Elle était énoncée en ces termes : « Quelle est l’origine de l’opinion qui étend sur tous les individus d’une même famille, une partie de la honte attachée aux peines infamantes que subit un coupable ? Cette opinion est-elle plus nuisible qu’utile ? Et dans le cas où l’on se déciderait pour l’affirmative, quels seraient les moyens de parer aux inconvéniens qui en résultent ? » Mais aucun des mémoires présentés au concours de 1783 ne parut répondre à la question d’une manière satisfaisante. Plusieurs auteurs avaient soutenu l’utilité du préjugé » sans néanmoins en avoir pesé et suffisamment approfondi les causes, ainsi que ses avantages ou ses inconvéniens pour la Société en général, et pour chaque famille en particulier ». D’autres, en l’attaquant, n’avaient pas fait usage de toutes les ressources que le sujet présentait[1].

Ce n’est pas cependant, ainsi qu’en fait foi le rapport sur le concours, imprimé et distribué, que la Société royale « n’eût distingué parmi les Mémoires qu’elle avait examinés des ouvrages dignes d’éloges ».

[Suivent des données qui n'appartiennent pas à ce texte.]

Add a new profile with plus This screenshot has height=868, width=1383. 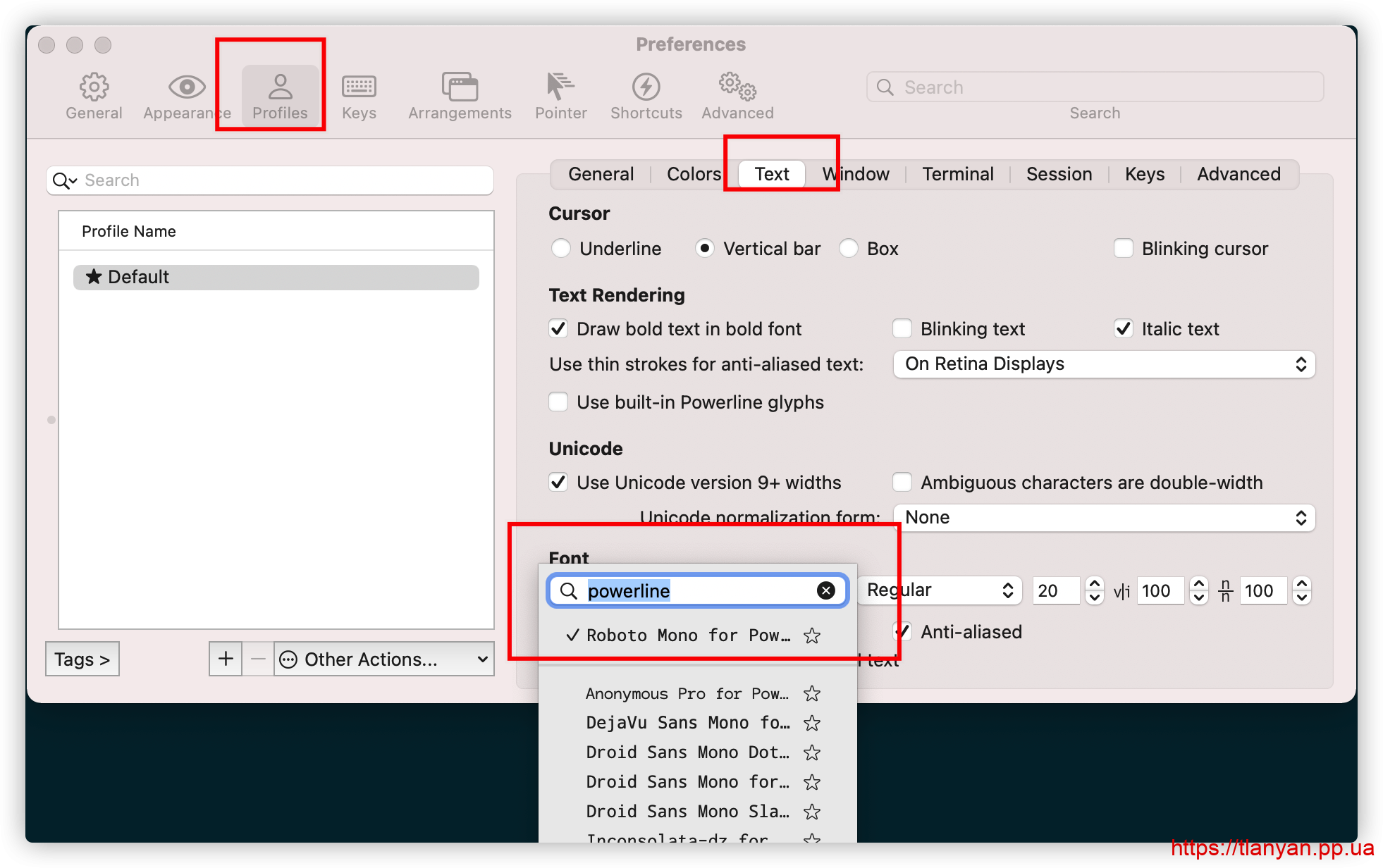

« Le Mémoire inscrit sous le n° 7 et portant pour épigraphe ces mots d’Horace, Tollite barbarum morem, est écrit purement et avec chaleur. L’auteur attaque vivement le préjugé, et parlant au cœur avec les mouvements d’une éloquence persuasive, il sait sentir le mal qui en résulte pour les familles ; mais il ne discute pas suffisamment celui que peut éprouver la société politique, il n’indique pas assez nettement les sources de l’opinion, non plus que les moyens d’y remédier.

  1. Prix proposés par la Société royale des Sciences et des Arts de Metz pour les années 1784 et 1785. À Metz, de l’imprimerie de Joseph Antoine, imprimeur du Roi, etc. MDCCLXXXIII, in-4°, 4 p.